Lula foi vítima de um julgamento iníquo, com provas frágeis, seguido de uma interpretação canhestra da Constituição Federal de 1988, que permitia, erroneamente, a execução da sentença de prisão após julgamento em segunda instância, antes do trânsito em julgado da sentença penal condenatória. 

O STF permitiu e foi conivente com a ilegalidade. Se viu acuado perante a opinião pública, diante de toda a força da manipulação midiática que dava suporte aos abusos da Operação Lava-jato. Contudo, graças às revelações da #VazaJato, o ânimo dos ministros começou a mudar. Constataram o óbvio: quem compactua com o Capeta, sempre se dá mal, a não ser o próprio Demônio que, além de eterno, tem um inferno inteiro para cuidar.

A milícia digital composta de trolls, bots, robôs e perfis falsos, que assegurou a eleição de Bolsonaro às custas do disparo em massa de muita fake news, financiado com caixa dois eleitoral, está pra lá de acuada: tem uma CPI prestes a colocar “um cometa inteiro no rabo” deles – para usar a expressão grotesca de Queiroz – revelando ao povo aquilo para o qual o TSE fez questão de fazer vista grossa.

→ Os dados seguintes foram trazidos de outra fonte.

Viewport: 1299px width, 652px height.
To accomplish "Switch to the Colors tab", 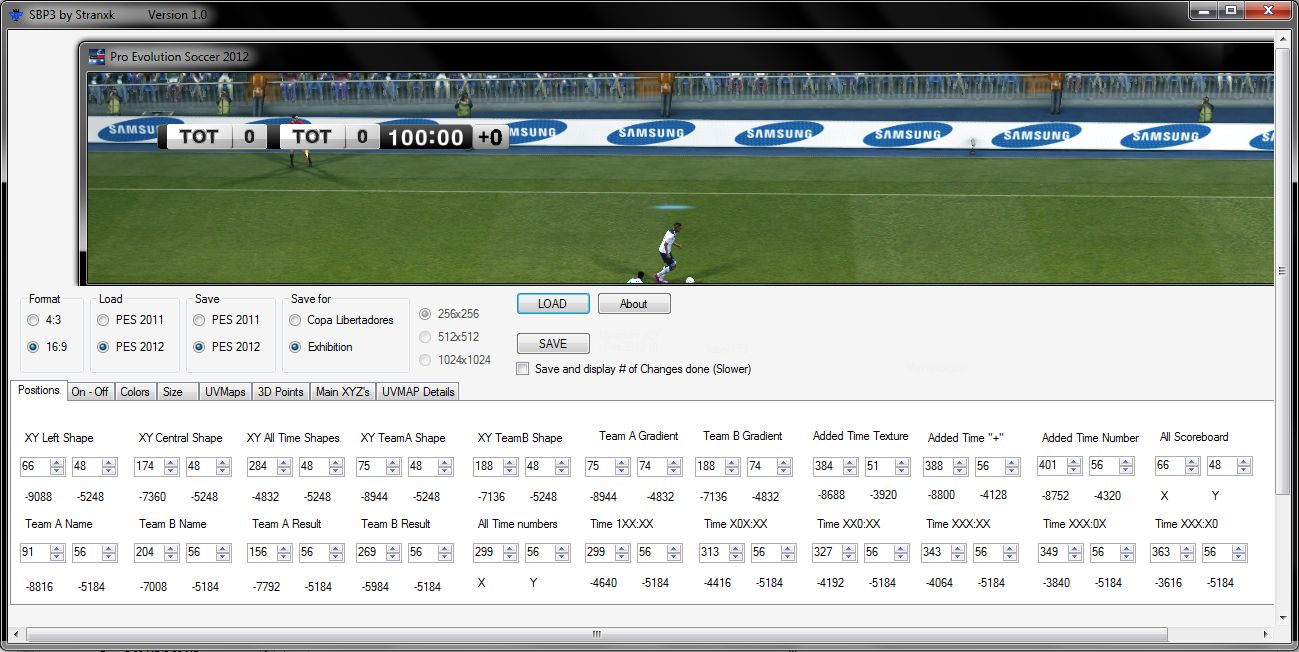I will [x=135, y=392].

O avanço das investigações sobre o assassinato de Marielle Franco, sobre o caso Queiroz, sobre o Laranjal do PSL, e sobre sua milícia digital tira o sono de Bolsonaro e de seus filhinhos mimados, cujo envolvimento com funcionários fantasmas, financiamento ilegal/caixa dois de campanha e com milicianos é histórico.

Além dos desmandos, da profusão diária de bobagens e da incapacidade de fazer gestão pública de Bolsonaro, os ajustes fiscais cruéis de Paulo Guedes e sua turma, que tira dos pobres para dar aos ricos, começam a ser sentidos pelo povo. A receita que tentam aplicar aqui é a mesma cantada em verso e prosa como modelo a ser seguido e que deu errado no Chile e na Argentina, levando o povo às ruas para defender os seus direitos.

Lula Livre é a esperança de termos o maior Líder do mundo ajudando a conduzir as forças progressistas e de esquerda do Brasil rumo às disputas de 2020. Não à disputa do poder pelo poder. Mas à disputa que pode conferir o poder a quem tem capacidade de promover mudanças que tragam equilíbrio entre a eterna necessidade de se promover ajustes fiscais e nas contas públicas, sem o sacrifício dos direitos dos trabalhadores e da população.

Glenn Greenwald merece um prêmio! O PT e a esquerda resistem.